### Aufgabenstellung
Ersetze in den folgenden Einträgen jedes Vorkommen von "At what coordinates should I click to accomplish" durch "Which point should I click to accomplish" und gib die Zeilen ansonsten unverändert wieder.

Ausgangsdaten
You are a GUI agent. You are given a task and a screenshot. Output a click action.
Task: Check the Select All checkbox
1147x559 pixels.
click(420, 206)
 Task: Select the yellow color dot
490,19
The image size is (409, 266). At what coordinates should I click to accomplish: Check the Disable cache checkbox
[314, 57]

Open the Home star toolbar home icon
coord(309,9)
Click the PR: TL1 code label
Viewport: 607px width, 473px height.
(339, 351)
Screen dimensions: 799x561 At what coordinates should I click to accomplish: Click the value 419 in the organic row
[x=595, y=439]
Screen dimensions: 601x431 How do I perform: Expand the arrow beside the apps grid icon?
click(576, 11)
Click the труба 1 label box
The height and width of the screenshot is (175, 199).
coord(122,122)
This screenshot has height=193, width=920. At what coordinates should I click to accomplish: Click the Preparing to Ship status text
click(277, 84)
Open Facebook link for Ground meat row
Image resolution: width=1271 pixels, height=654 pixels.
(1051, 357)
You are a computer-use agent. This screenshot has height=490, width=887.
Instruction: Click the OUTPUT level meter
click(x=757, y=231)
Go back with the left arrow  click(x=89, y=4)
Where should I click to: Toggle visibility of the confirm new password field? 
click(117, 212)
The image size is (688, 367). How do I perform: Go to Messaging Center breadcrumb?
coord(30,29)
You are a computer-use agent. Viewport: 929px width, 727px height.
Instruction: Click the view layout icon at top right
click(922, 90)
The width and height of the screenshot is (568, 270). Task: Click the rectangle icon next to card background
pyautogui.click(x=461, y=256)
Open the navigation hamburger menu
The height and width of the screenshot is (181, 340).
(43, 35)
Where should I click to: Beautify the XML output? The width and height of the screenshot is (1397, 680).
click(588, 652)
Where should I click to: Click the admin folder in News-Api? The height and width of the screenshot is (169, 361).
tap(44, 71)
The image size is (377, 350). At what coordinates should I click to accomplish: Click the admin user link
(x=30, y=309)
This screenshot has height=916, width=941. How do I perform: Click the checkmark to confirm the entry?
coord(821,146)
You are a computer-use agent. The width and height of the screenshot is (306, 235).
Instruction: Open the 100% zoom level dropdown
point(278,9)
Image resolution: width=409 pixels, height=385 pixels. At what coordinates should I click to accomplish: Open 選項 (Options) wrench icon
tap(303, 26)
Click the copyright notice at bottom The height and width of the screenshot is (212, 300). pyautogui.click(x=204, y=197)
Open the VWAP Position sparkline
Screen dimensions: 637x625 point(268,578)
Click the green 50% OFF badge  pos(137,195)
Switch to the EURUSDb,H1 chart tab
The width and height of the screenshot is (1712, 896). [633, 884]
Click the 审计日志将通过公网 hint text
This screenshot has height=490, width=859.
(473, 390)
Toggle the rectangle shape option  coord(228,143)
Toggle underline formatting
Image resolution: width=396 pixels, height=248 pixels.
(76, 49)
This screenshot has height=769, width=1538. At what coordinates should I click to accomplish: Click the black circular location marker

### Lösung
You are a GUI agent. You are given a task and a screenshot. Output a click action.
Task: Check the Select All checkbox
1147x559 pixels.
click(420, 206)
 Task: Select the yellow color dot
490,19
The image size is (409, 266). Which point should I click to accomplish: Check the Disable cache checkbox
[314, 57]

Open the Home star toolbar home icon
coord(309,9)
Click the PR: TL1 code label
Viewport: 607px width, 473px height.
(339, 351)
Screen dimensions: 799x561 Which point should I click to accomplish: Click the value 419 in the organic row
[x=595, y=439]
Screen dimensions: 601x431 How do I perform: Expand the arrow beside the apps grid icon?
click(576, 11)
Click the труба 1 label box
The height and width of the screenshot is (175, 199).
coord(122,122)
This screenshot has height=193, width=920. Which point should I click to accomplish: Click the Preparing to Ship status text
click(277, 84)
Open Facebook link for Ground meat row
Image resolution: width=1271 pixels, height=654 pixels.
(1051, 357)
You are a computer-use agent. This screenshot has height=490, width=887.
Instruction: Click the OUTPUT level meter
click(x=757, y=231)
Go back with the left arrow  click(x=89, y=4)
Where should I click to: Toggle visibility of the confirm new password field? 
click(117, 212)
The image size is (688, 367). How do I perform: Go to Messaging Center breadcrumb?
coord(30,29)
You are a computer-use agent. Viewport: 929px width, 727px height.
Instruction: Click the view layout icon at top right
click(922, 90)
The width and height of the screenshot is (568, 270). Task: Click the rectangle icon next to card background
pyautogui.click(x=461, y=256)
Open the navigation hamburger menu
The height and width of the screenshot is (181, 340).
(43, 35)
Where should I click to: Beautify the XML output? The width and height of the screenshot is (1397, 680).
click(588, 652)
Where should I click to: Click the admin folder in News-Api? The height and width of the screenshot is (169, 361).
tap(44, 71)
The image size is (377, 350). Which point should I click to accomplish: Click the admin user link
(x=30, y=309)
This screenshot has height=916, width=941. How do I perform: Click the checkmark to confirm the entry?
coord(821,146)
You are a computer-use agent. The width and height of the screenshot is (306, 235).
Instruction: Open the 100% zoom level dropdown
point(278,9)
Image resolution: width=409 pixels, height=385 pixels. Which point should I click to accomplish: Open 選項 (Options) wrench icon
tap(303, 26)
Click the copyright notice at bottom The height and width of the screenshot is (212, 300). pyautogui.click(x=204, y=197)
Open the VWAP Position sparkline
Screen dimensions: 637x625 point(268,578)
Click the green 50% OFF badge  pos(137,195)
Switch to the EURUSDb,H1 chart tab
The width and height of the screenshot is (1712, 896). [633, 884]
Click the 审计日志将通过公网 hint text
This screenshot has height=490, width=859.
(473, 390)
Toggle the rectangle shape option  coord(228,143)
Toggle underline formatting
Image resolution: width=396 pixels, height=248 pixels.
(76, 49)
This screenshot has height=769, width=1538. Which point should I click to accomplish: Click the black circular location marker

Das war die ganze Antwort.